Brasileiros: Pesquisa feita pelo Data Popular recentemente indicou que 30% dos entrevistados não confiam nos candidatos que disputaram a Presidência neste ano. Isso porque a classe política está afastada da realidade das pessoas. Como fazer a aproximação com os eleitores?
Renato Meirelles: Primeiro, é preciso retomar o conceito de democracia participativa, conversar com o eleitor, ouvir opiniões. Segundo, é cuidar da linguagem. Vou dar um exemplo: ninguém sabe o que é centro da meta de inflação (é de 4,5%, definido pelo Banco Central. A meta pode variar dois pontos acima e abaixo deste percentual). É preciso traduzir isso para que as pessoas compreendam. Eu acho que exemplos reais sempre funcionam melhor do que estatísticas. O ex-presidente Lula fazia isso com uma competência impressionante. Ele tinha o dom de levar ao cotidiano temas macroeconômicos, que a dona de casa e o pai de família entendiam.

Brasileiros: As campanhas deste ano foram muito pesadas, agressivas, de ambos os lados. Houve pouca discussão sobre projetos. O senhor acha que isso leva o eleitor a votar nulo e branco, ou mesmo se abster?
Renato Meirelles: Isso sem dúvida afasta o eleitor da política.

Brasileiros: Os indecisos somam hoje 6% dos eleitores. Eles podem definir a eleição? Devem se decidir até domingo?
Renato Meirelles: Quinze por cento dos brasileiros afirmam decidir seu voto na última hora. O debate de sexta-feira vai exercer um papel fundamental para esta definição.
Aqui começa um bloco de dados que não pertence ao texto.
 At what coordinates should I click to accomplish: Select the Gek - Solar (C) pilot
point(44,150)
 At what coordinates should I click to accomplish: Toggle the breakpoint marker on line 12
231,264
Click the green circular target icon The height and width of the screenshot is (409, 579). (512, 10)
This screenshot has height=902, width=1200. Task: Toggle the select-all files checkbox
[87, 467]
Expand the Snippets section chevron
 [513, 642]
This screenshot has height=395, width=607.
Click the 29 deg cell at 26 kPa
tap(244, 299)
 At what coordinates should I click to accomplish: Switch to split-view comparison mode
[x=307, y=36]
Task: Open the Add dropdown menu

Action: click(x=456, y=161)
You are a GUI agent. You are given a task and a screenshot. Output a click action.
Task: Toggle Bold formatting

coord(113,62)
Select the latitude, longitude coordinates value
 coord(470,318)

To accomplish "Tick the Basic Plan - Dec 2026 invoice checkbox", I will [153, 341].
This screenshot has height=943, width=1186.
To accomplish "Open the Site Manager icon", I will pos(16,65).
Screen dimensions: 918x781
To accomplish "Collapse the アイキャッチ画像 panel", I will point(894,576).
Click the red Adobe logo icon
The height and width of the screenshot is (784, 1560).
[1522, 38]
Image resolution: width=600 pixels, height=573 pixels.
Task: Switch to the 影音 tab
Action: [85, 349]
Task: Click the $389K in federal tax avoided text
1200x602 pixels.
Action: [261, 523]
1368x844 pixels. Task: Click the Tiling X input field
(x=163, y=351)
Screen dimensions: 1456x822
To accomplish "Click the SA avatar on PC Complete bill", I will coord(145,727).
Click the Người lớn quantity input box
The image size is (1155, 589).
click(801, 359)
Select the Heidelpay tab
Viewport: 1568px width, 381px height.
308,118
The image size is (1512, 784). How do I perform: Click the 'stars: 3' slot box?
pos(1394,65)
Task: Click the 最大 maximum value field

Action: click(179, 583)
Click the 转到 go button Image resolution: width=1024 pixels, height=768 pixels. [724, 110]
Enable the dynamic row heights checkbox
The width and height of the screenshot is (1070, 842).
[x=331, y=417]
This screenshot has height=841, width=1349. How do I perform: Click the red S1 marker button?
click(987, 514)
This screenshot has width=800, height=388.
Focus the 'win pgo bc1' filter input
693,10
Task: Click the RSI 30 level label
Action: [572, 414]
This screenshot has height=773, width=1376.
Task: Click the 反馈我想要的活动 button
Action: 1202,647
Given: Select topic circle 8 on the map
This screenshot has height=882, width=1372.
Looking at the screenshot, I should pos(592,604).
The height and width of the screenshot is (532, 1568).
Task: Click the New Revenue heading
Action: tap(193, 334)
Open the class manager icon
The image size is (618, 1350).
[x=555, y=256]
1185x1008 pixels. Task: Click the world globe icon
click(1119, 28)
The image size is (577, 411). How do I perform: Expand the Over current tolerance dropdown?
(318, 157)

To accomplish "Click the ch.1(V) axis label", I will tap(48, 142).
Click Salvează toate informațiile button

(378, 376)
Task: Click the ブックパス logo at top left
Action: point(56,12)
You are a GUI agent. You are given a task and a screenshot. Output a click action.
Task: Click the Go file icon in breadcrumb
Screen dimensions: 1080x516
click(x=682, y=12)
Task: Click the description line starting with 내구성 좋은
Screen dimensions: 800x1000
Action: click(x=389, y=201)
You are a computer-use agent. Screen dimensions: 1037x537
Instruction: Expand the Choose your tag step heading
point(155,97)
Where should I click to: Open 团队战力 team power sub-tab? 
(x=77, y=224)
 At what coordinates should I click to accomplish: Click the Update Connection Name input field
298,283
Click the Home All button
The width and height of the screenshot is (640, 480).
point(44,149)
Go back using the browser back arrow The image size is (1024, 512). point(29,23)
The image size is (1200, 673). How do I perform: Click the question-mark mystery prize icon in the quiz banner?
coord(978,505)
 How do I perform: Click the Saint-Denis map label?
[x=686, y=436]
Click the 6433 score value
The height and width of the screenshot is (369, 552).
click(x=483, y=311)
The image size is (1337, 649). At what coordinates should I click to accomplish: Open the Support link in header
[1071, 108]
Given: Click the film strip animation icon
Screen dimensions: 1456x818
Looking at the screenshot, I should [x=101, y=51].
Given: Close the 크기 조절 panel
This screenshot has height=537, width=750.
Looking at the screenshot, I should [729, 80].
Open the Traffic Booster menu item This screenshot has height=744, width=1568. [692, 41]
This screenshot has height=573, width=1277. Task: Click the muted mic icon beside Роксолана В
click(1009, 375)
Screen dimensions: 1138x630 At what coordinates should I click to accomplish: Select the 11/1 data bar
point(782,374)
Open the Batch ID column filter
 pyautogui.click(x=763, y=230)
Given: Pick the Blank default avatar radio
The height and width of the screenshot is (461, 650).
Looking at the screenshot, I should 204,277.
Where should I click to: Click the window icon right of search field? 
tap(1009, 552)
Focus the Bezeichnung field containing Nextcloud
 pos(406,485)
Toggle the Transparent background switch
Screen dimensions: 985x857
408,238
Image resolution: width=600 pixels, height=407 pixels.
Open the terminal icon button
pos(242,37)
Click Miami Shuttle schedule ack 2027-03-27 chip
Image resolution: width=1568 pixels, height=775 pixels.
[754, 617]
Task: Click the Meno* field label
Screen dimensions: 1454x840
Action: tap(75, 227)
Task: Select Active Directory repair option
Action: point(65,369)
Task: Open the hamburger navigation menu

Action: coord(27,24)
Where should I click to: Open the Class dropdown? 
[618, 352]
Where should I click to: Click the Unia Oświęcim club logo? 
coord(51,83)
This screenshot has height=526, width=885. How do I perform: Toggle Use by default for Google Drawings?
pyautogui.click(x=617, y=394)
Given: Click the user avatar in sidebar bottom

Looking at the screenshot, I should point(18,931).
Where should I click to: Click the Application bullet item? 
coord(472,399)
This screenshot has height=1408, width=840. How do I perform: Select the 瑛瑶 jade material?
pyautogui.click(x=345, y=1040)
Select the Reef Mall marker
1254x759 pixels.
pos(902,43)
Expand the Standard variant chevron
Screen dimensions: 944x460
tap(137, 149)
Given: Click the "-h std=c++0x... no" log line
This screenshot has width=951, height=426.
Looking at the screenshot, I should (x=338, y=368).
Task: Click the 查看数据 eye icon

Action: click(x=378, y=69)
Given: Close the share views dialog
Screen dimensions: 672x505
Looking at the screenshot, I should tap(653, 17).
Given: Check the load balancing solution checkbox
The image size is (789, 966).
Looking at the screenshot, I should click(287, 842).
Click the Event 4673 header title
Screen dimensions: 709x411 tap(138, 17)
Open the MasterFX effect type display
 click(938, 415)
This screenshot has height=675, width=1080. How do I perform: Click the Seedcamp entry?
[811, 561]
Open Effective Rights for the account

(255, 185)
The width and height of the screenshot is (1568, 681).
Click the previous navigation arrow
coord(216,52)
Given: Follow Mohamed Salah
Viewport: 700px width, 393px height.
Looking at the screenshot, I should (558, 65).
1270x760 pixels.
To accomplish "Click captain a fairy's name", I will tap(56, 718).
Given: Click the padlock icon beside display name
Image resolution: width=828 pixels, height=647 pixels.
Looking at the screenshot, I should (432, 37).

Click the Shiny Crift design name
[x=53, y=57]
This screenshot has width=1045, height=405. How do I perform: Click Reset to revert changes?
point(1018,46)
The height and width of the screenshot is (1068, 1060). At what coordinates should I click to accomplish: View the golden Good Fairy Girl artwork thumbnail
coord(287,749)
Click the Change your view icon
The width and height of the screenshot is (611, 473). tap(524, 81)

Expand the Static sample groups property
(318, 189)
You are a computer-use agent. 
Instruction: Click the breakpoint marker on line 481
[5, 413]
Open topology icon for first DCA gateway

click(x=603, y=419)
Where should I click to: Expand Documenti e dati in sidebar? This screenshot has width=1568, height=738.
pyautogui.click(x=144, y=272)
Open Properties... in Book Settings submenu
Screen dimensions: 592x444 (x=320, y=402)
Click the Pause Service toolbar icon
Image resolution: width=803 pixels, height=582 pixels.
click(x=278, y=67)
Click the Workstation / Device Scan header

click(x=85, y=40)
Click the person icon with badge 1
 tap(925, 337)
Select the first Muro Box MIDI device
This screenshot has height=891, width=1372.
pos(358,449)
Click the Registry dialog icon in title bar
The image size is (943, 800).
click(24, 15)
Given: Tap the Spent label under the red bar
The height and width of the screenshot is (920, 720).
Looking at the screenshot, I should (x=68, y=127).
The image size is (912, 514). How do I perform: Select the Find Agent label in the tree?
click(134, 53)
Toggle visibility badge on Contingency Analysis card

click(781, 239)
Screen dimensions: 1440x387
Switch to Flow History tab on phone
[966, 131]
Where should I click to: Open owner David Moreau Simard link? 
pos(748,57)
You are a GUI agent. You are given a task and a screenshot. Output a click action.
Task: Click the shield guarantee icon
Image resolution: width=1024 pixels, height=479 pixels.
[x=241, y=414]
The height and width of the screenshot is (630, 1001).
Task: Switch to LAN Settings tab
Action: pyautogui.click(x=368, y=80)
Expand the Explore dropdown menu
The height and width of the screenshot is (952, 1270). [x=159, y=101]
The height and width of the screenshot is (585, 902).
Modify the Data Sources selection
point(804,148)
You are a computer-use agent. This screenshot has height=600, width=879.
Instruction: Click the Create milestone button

Brasileiros: Nos últimos meses, dois conceitos jocosos têm proliferado nas redes sociais: esquerda caviar e direita pão com ovo. O primeiro diz respeito às classes mais abastadas de orientação política à esquerda. O segundo, aos mais pobres que norteiam suas escolhas mais à direita. É possível explicar por que este fenômeno ocorre?
Renato Meirelles: Isso significa que os blogueiros deveriam ser propositivos e discutir coisas mais importantes. Não é esta a discussão que tem de ser feita. Não acho que alguém é melhor ou pior por ter ou não ter dinheiro. Nem que ser de direita seja prerrogativa dos ricos e de esquerda, dos pobres. Não acho que essa divisão entre esquerda e direita faça sentido na cabeça das pessoas.

Brasileiros: Em toda eleição, voltam as preocupações, por parte do eleitorado, sobre a lisura na apuração dos votos e a credibilidade das urnas eletrônicas. Isso ainda faz sentido?
Renato Meirelles: Eu confio na urna eletrônica, na tecnologia desenvolvida no Brasil. Isso poderia acabar se houvesse um comprovante, em papel, de que o eleitor votou. É um tipo de medida simples que não daria margem a esses boatos.

Brasileiros: O cenário atual é similar ao registrado em 1989, durante a disputa entre Fernando Collor e Lula?
Renato Meirelles: Tem uma semelhança no que diz respeito ao tom, ataques pessoais que têm sido feitos, assim como acusações de nepotismo. Aécio acusa o irmão de Dilma de ter emprego sem trabalhar. Dilma acusa a irmã de Aécio de ter cargo fantasma. Novamente, isso em nada contribui para o debate e afasta o eleitor.

Brasileiros: Se o voto não fosse obrigatório no Brasil, daria para dimensionar qual seria a participação dos eleitores?
Renato Meirelles: O Datafolha fez esta pesquisa. Se não fosse obrigatório, 46% dos pesquisados não compareceriam às urnas, o que fatalmente influenciaria nos resultados. Eu defendo o voto obrigatório.

Brasileiros: Por que?
Renato Meirelles: Na prática, o voto obrigatório faz com que o Estado brasileiro insista na redução da desigualdade econômica, porque os eleitores mais pobres são a maioria. Não é o ideal, mas é importante.

Brasileiros: Que reflexo têm as jornadas de junho nas eleições?
Renato Meirelles: As jornadas tiveram um grupo muito heterogêneo. Havia uma parcela das classes A e B revoltada, pela falta de crescimento econômico. Havia uma parte da classe C, que também estava insatisfeita com a economia. Havia gente com cartazes com a palavra de ordem Fora, Feliciano! Outros continham dizeres diametralmente opostos. E todos estavam na mesma passeata. O que posso dizer é que a vontade de mudança permanece.